*INSTRUCTIONS TO FOLLOW*: Copy out, exactly and with nothing else, the stretch of lines that starts at the line containing "Anxious-Ambition.com (145, 55)" and finishes at the end of the data.

=== MATERIAL SHOWN ===

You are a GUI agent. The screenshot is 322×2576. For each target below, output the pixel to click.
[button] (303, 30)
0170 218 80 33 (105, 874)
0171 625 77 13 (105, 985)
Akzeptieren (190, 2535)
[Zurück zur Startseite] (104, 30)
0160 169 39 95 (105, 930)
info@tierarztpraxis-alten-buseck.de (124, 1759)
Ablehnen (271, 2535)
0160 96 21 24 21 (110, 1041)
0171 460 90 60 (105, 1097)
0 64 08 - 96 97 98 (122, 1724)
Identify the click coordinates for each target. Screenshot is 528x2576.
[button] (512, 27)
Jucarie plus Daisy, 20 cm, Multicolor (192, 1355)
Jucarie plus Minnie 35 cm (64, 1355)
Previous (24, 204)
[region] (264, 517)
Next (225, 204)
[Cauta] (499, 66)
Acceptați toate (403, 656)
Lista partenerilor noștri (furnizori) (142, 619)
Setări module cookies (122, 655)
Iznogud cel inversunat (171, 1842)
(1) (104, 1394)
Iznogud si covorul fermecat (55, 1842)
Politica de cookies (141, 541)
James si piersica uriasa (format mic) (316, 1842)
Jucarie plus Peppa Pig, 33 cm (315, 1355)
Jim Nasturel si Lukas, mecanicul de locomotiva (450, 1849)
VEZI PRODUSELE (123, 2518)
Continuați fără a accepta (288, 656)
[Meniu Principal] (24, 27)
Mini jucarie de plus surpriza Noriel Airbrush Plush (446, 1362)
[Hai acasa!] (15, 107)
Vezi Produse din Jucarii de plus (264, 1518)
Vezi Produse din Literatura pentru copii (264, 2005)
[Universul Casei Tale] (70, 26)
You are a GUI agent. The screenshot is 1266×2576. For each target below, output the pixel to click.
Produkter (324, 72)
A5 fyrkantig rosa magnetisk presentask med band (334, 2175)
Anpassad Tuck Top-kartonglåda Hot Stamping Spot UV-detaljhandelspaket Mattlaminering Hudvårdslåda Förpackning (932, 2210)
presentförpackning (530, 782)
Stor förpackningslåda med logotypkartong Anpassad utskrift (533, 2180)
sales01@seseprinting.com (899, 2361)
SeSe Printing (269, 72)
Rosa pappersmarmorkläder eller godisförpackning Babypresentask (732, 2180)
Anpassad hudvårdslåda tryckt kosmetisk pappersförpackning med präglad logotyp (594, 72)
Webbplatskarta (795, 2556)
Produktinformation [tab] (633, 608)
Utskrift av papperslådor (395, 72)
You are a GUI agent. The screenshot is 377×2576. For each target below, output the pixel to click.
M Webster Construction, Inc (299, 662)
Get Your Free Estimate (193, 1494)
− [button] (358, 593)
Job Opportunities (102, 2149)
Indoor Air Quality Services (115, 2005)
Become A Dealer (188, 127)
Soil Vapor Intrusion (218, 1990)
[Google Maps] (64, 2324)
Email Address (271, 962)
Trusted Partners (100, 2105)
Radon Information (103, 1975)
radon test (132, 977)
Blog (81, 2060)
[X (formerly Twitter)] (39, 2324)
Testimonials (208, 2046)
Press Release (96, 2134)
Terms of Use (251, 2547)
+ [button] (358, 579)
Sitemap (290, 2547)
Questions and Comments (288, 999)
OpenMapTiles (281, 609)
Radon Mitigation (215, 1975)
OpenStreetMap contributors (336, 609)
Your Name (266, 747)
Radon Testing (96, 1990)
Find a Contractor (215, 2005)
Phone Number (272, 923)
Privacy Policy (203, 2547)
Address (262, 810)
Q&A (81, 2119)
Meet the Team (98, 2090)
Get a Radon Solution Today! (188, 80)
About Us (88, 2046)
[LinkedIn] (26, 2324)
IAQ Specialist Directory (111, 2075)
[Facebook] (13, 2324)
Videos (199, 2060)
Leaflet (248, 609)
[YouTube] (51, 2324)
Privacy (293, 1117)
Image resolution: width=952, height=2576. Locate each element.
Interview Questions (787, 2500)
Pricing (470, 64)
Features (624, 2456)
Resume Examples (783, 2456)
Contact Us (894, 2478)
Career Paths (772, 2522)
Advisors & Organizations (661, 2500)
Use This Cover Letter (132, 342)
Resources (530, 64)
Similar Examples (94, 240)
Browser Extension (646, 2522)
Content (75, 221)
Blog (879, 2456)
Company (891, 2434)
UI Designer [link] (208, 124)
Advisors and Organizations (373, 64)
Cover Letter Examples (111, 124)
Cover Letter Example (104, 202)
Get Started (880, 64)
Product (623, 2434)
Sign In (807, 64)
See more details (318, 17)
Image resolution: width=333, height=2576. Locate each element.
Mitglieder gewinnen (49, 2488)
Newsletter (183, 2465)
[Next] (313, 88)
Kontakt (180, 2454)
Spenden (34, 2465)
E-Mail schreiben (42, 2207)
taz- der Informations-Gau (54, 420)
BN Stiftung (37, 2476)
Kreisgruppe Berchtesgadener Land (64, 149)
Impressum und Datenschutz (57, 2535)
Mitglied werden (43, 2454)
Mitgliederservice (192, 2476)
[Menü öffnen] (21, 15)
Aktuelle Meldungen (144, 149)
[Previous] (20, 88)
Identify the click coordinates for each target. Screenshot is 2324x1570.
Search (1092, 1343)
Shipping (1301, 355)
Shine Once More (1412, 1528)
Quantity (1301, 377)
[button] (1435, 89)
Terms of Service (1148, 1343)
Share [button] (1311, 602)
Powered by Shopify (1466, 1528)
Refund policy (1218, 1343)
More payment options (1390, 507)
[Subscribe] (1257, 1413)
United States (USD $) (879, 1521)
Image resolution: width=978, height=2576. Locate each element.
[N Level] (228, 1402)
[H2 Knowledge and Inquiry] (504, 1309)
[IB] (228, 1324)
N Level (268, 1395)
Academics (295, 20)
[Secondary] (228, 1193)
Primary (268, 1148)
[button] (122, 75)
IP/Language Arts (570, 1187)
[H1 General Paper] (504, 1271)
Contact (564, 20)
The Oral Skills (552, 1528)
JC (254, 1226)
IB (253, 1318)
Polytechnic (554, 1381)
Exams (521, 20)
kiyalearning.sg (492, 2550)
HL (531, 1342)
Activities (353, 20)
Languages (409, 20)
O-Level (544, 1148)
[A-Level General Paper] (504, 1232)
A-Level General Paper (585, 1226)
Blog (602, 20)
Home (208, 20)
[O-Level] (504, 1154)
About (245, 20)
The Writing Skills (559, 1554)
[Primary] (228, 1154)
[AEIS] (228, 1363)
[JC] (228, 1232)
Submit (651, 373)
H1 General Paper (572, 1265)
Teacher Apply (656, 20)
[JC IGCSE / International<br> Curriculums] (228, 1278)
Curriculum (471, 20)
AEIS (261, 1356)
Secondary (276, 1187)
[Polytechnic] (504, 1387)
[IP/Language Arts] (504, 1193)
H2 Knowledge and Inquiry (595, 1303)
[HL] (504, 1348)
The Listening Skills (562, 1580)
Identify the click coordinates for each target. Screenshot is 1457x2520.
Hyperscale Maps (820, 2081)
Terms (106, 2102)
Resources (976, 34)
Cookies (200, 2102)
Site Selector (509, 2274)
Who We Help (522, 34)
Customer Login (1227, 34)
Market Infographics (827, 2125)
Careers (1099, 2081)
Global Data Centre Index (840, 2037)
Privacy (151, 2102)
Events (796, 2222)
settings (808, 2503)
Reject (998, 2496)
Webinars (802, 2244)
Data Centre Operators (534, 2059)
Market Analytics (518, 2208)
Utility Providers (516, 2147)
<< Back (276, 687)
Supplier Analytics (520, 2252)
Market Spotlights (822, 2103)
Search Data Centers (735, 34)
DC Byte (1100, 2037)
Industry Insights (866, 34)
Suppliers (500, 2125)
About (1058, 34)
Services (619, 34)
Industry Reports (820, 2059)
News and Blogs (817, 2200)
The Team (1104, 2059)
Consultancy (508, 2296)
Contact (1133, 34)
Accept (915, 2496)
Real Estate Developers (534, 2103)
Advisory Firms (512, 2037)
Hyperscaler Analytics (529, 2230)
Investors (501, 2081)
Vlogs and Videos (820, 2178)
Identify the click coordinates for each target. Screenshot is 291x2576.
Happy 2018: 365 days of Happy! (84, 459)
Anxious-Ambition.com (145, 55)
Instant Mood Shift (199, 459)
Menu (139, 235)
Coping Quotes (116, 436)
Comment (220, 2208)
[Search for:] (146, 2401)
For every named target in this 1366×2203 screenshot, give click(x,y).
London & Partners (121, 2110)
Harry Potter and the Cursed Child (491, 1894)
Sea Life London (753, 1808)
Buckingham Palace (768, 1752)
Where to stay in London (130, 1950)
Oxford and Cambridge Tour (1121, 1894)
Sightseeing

===

*EXPECTED ANSWER*:
Anxious-Ambition.com (145, 55)
Instant Mood Shift (199, 459)
Menu (139, 235)
Coping Quotes (116, 436)
Comment (220, 2208)
[Search for:] (146, 2401)
For every named target in this 1366×2203 screenshot, give click(x,y).
London & Partners (121, 2110)
Harry Potter and the Cursed Child (491, 1894)
Sea Life London (753, 1808)
Buckingham Palace (768, 1752)
Where to stay in London (130, 1950)
Oxford and Cambridge Tour (1121, 1894)
Sightseeing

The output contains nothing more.